_Extrait du jugement_
+ + + + + + +

JTAPI/308/2024 du 09.04.2024 ( LVD ) , ADMIS PARTIELLEMENT

Descripteurs : VIOLENCE DOMESTIQUE;PROLONGATION;MESURE D'ÉLOIGNEMENT(EN GÉNÉRAL)
Normes : LVD.8; LVD.11
En fait
En droit
Par ces motifs
RÉPUBLIQUE ET CANTON DE GENÈVE

POUVOIR JUDICIAIRE

A/1123/2024 LVD

JTAPI/308/2024

 

JUGEMENT

DU TRIBUNAL ADMINISTRATIF

DE PREMIÈRE INSTANCE

du 9 avril 2024

 

dans la cause

 

 

Madame A______, représentée par Me Andreia RIBEIRO, avocate, avec élection de domicile

 

contre

Monsieur B______

 


 

EN FAIT

1.             La police est intervenue au ______[GE] le 31 mars 2024 au domicile de Madame A______ et de Monsieur B______.

2.             Mme A______ a été entendue par la police le même jour.

Elle a expliqué que son mari et elle étaient rentrés vers 1h00 ou 2h00 du matin de chez des amis et que son mari s’est énervé parce que son fils, né d’une précédente union, avait oublié de laisser une clé dans la boite à lettres. Son mari s’était ensuite rendu dans la chambre de son fils pour y trouver du cannabis : il avait toutefois arrêté d’en fumer depuis 5 jours.

+ + + + + + +

_Jeu de données_
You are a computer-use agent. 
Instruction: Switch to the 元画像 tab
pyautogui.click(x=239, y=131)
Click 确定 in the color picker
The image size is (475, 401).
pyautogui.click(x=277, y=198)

+ + + + + + +

_Énoncé du problème 1_
Relevez l'ensemble des descripteurs attribués au jugement dans l'extrait ci-dessus.
_Énoncé du problème 2_
Poursuivez la rédaction du jugement sur la violence domestique au-delà de sa dernière phrase, dans le même style juridique.

_Réponse finale 1_
VIOLENCE DOMESTIQUE
PROLONGATION
MESURE D'ÉLOIGNEMENT(EN GÉNÉRAL)

_Réponse finale 2_
Une discussion avait alors débuté et son mari l’avait traitée de « pute » et de « cochonne », et lui avait dit « va te faire foutre ». Il lui avait dit qu’elle était une manipulatrice par rapport à sa famille au Brésil et qu’il allait lui « péter les dents ». Il lui avait également serré le cou pendant environ cinq à dix secondes et dit qu’il pouvait la tuer mais qu’il n’allait pas le faire pour ne pas gâcher sa propre vie. Il n’avait pas mis beaucoup de force et elle pouvait respirer. Elle avait enregistré un message vocal de la dispute. Après avoir quitté le salon, il était revenu et l’avait agressée verbalement : cette fois-ci, il avait appuyé avec son poing droit sur sa pommette gauche, il avait mis un peu de force, ce qui lui avait occasionné un gonflement et une tuméfaction. Elle avait alors appelé son fils pour qu’il appelle la police.

Ce n’était pas la première fois que son mari la tapait mais elle ne se souvenait pas des dates : il lui avait déjà serré le cou et fait la même chose avec son poing, la dernière fois ses enfants avaient dû intervenir afin qu’il la lâche, c’était en 2020. Son mari l’insultait régulièrement notamment de « pute » et de « cochonne ».

Quand ils vivaient au Portugal entre 2016 et 2018, elle s’était déjà une fois rendue à la police pour déposer plainte mais il n’y avait pas eu de suite.

Elle était d’accord de divorcer mais n’avait pas les moyens de payer les frais de procédure.

3.             M. B______ a également été entendu par la police le 31 mars 2024.

Le couple s’était connu en 2014 et pendant les trois premières années tout avait bien fonctionné. Après quatre ans, ils avaient envisagé de partir vivre au Portugal et avaient ainsi vécu en alternance entre ces deux pays pendant un an et demi. En 2023, un mois avant leur mariage, le fils ainé de sa femme lui avait dit que sa mère avait eu une relation extraconjugale ; il n’avait toutefois pas pu vérifier l’information et avait fait confiance à sa femme.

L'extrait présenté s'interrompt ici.